[Stored data]

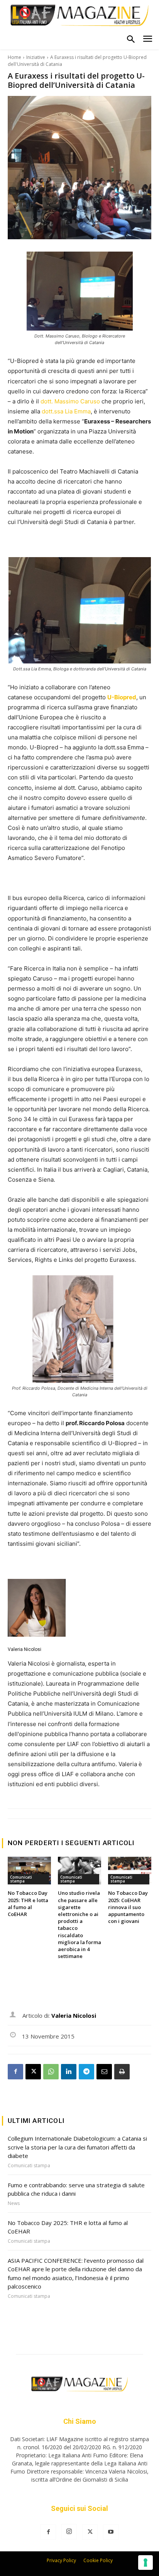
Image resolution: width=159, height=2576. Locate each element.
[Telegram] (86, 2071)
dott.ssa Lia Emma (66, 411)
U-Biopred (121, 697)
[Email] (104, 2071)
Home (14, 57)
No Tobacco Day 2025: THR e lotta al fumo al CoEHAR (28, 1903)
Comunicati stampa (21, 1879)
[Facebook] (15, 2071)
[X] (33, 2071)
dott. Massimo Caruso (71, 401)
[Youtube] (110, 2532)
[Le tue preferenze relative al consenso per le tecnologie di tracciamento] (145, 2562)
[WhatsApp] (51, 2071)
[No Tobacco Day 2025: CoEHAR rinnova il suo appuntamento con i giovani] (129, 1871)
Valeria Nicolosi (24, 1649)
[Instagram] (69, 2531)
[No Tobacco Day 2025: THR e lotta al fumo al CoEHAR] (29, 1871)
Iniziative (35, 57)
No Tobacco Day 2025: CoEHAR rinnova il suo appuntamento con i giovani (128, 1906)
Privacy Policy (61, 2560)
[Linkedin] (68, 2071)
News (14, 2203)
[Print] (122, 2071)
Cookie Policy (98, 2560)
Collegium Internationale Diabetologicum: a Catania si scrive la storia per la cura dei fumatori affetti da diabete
...
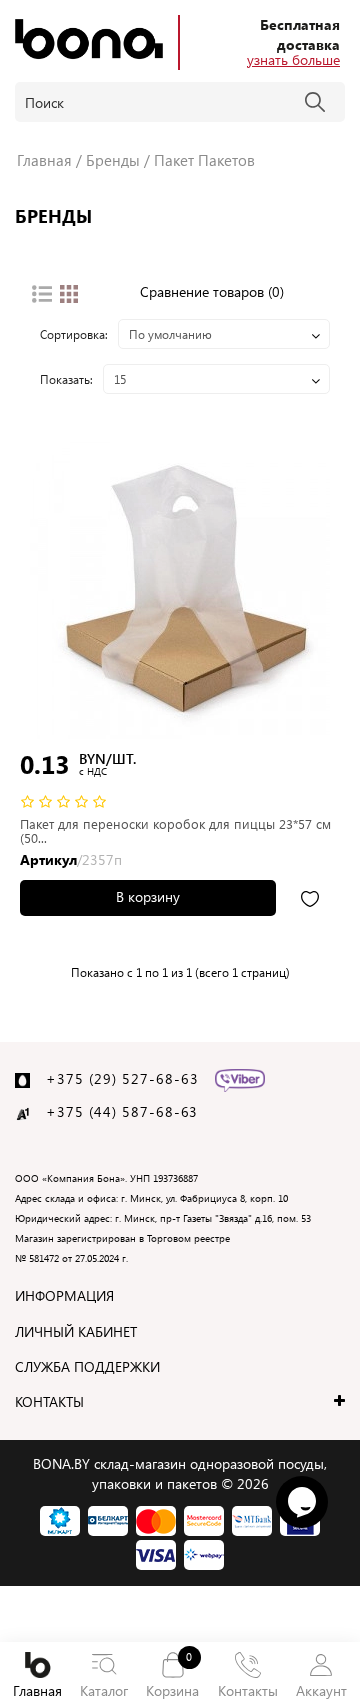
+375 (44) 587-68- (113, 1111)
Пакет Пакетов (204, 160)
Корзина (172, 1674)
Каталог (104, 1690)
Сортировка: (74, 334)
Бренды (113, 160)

* [Exercise objective]
A verbatim transcription is needed of the lines above, starting at the line with "Image resolution: width=159, height=2576." and ending at the line with "[Youtube] (110, 2532)", both included, and of nothing else.

* [Answer below]
Image resolution: width=159, height=2576. Locate each element.
[Telegram] (86, 2071)
dott.ssa Lia Emma (66, 411)
U-Biopred (121, 697)
[Email] (104, 2071)
Home (14, 57)
No Tobacco Day 2025: THR e lotta al fumo al CoEHAR (28, 1903)
Comunicati stampa (21, 1879)
[Facebook] (15, 2071)
[X] (33, 2071)
dott. Massimo Caruso (71, 401)
[Youtube] (110, 2532)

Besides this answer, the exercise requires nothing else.